In the US Constitution, any and all workers are entitled to the right to treated with dignity, to be provided with a living wage, job security and stability, and if these rights are violated, they have the right to protest and organize strikes. Thus, Labor Unions were formed and to this day continue to advocate for equality and prosperity. We have a God-given right to be treated as human beings. In Egypt, the Jewish people were enslaved and forced into servitude for the Pharoah. In Exodus 6:5-6 God proclaims — “And I have also heard the groaning of the children of Israel whom the Egyptians keep in bondage, and I have remembered My covenant. Therefore say to the children of Israel: ‘I am the Lord, I will bring you out from under the burdens of the Egyptians, I will rescue you from their bondage, and I will redeem you with an outstretched arm and great judgments.” Jesus is “The Redeemer,” that paid the debt of our sin with His own blood shed on that old rugged cross. Slavery has always existed, and wars have been waged to bring an end, but it never comes. Even today, we are sometimes slaves to our government, or corporations. Wages get garnished, companies lose business, employers abuse their staff in hostile work environments, etc. We do notdeserve this treatment but there is evil in this world, and they are people such as the Elites that want to control others. There have been many dictatorships throughout history that were the result of a prideful leader seeking to control his followers, which could very well be citizens. A good example would be communism which operates with a socialist economy, and people just want to access their resources to survive.

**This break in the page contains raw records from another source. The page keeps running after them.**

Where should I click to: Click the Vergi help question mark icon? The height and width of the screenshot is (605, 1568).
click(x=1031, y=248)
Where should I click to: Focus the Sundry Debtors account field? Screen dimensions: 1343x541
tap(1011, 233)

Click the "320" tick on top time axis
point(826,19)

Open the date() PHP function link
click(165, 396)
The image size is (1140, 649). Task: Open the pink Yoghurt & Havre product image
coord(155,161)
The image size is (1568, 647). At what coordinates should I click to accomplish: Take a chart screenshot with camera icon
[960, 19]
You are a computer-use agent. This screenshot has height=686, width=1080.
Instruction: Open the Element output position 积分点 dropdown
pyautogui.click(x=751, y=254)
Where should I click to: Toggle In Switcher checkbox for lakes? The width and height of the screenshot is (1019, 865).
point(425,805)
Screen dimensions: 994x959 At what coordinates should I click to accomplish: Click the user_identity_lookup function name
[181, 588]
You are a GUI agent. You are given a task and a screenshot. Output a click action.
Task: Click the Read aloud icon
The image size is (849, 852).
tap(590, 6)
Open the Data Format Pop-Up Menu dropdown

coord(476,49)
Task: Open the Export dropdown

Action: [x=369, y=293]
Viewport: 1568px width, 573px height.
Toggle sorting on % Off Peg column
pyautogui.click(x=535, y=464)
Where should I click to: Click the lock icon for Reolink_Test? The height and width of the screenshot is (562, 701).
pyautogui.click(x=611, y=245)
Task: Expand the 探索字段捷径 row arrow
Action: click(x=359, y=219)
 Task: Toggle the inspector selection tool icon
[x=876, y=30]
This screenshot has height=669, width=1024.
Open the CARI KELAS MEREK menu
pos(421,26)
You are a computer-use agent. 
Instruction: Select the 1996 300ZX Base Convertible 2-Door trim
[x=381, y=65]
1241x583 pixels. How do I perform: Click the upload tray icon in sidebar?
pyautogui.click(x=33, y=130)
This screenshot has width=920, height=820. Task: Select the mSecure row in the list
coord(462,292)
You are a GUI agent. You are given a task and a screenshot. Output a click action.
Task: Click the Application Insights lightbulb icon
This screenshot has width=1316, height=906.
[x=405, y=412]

Poverty is a real problem in the US along with across the world. There are those that worship money because it supplies their every desire, and they lose themselves to the materialistic world. People also idolize money for survival and forget what it means to live. Mark 8:36-37 reveals — “For what will it profit a man if he gains the whole world, and loses his own soul? Or what will a man give in exchange for soul?” We lose sight of what it means to live, our jobs can consume our lives because we believe it is the only means to live and often it distracts us from our first ministry which is our families, our marriages, our livelihoods. When God told us to labor, although we should have longsuffering, we should not bear a lot of what we choose to put up with just to get a paycheck. Labor should be rewarding as told in John 6:27 — “Do not labor for the food which perishes, but for the food which endures to everlasting life, which the Son of Man will give you, because God the Father has set His seal on him.” God is our provider not your boss. It is ok to work but do not let it be all there is to life, or you will become dull not only mentally but spiritually. “Labor Day” commemorates all that has been achieved but we should always respect one another in that aspect regardless of the day. Remember that these jobs we do for monetary gain are temporal but there are greater works that leave a legacy behind for others to be inspired. America is referred to as a “city upon a hill” and in Matthew 5:14-15 — “You are the light of the world. A city that is set on a hill cannot be hidden.” We can make a difference in this world, but we do not have to be of the world to do so and we do not have to tolerate abuse to play a vital role in making that difference in whatever setting it may be.